* [TASK OBJECTIVE] In the records below, find the line that contains "You are a GUI" and the line that contains "The image size is (1531, 1007).", then retype exactly those two lines and every line between them.

━━━━━━━━━━━━━━━━━━━━━━━━━━━━━━

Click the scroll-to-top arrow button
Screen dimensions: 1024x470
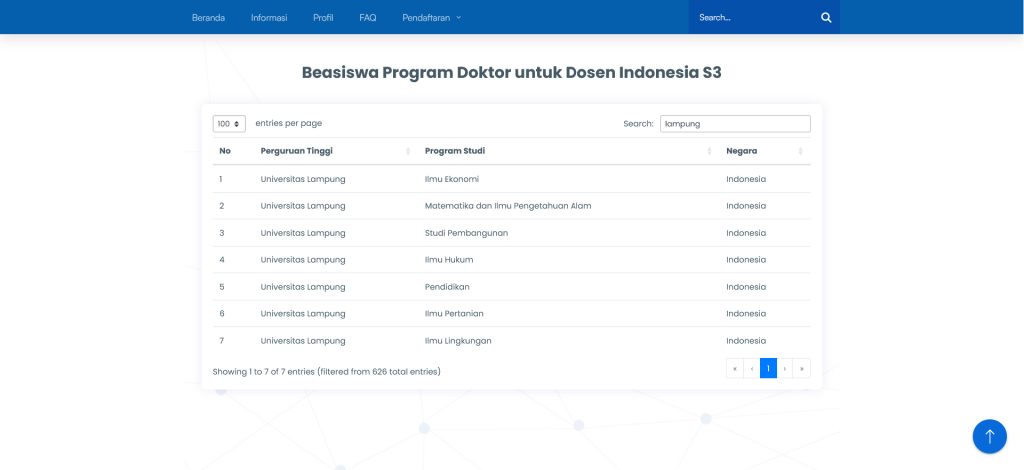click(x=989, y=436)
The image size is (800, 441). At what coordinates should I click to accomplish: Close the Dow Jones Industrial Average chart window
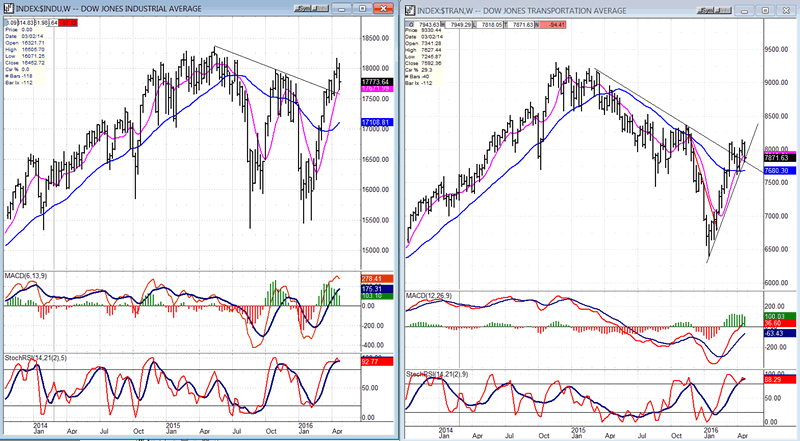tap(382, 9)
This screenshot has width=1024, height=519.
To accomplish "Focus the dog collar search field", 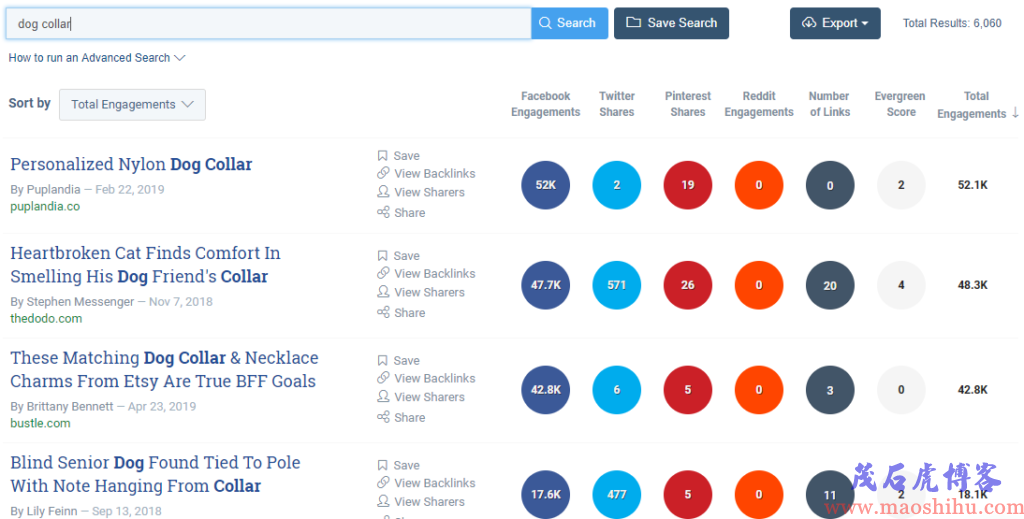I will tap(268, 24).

━━━━━━━━━━━━━━━━━━━━━━━━━━━━━━

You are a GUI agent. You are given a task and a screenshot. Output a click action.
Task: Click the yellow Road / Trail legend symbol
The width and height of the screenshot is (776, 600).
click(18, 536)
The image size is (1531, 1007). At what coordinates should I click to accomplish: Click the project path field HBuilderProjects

━━━━━━━━━━━━━━━━━━━━━━━━━━━━━━

* [WRITTEN SOLUTION]
You are a GUI agent. You are given a task and a screenshot. Output a click action.
Task: Click the yellow Road / Trail legend symbol
The width and height of the screenshot is (776, 600).
click(18, 536)
The image size is (1531, 1007). At what coordinates should I click to accomplish: Click the project path field HBuilderProjects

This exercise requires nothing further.